The list of indicators that is needed for making the goals and targets operational is expected for March 2016. Indicators will be fundamental for implementation, monitoring, reporting and evaluation.
Therefore, a group of experts from the German Development Institute / Deutsches Institut für Entwicklungspolitik (DIE) have prepared detailed comments on all goals and the indicators that are currently under discussion. The result is an update of a draft version circulated earlier this year.
The comments show how difficult it is to identify adequate indicators for all the goals in the new agenda. Some of them can be measured more easily while others are rather qualitative in nature so that it is difficult to measure progress in quantitative terms. In addition, some of the indicators under discussion are very complex with the effect that there is a risk that only experts are able to understand and remember them. Also, some goals lack specifications or a dead-line for achievement, or they are not yet measurable with the available data. And finally, some indicators cover just a small segment of what the respective goal is meant to achieve.
With this review, we aim at providing an input for the debate on indicators and for the process of designing national strategies to implement the 2030 Agenda. The monitoring and review processes at the global, regional and national levels will be fundamental for measuring progress, and for adjusting policies.

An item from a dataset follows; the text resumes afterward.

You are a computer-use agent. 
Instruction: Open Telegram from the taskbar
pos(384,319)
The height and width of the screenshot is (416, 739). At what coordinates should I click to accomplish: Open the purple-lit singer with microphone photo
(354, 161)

The introduction of the volume summarizes the achievements made by the adoption of a new agenda for sustainable development. It shows the advantages of the SDGs in comparison with the MDGs. The chapter after the introduction focusses on how the UN system can contribute to implementation, monitoring and review of the 2030 Agenda, and reflects on the possible shape of an accountability framework. The core of the discussion paper are chapters that review every SDG, its subordinate targets and its proposed indicators.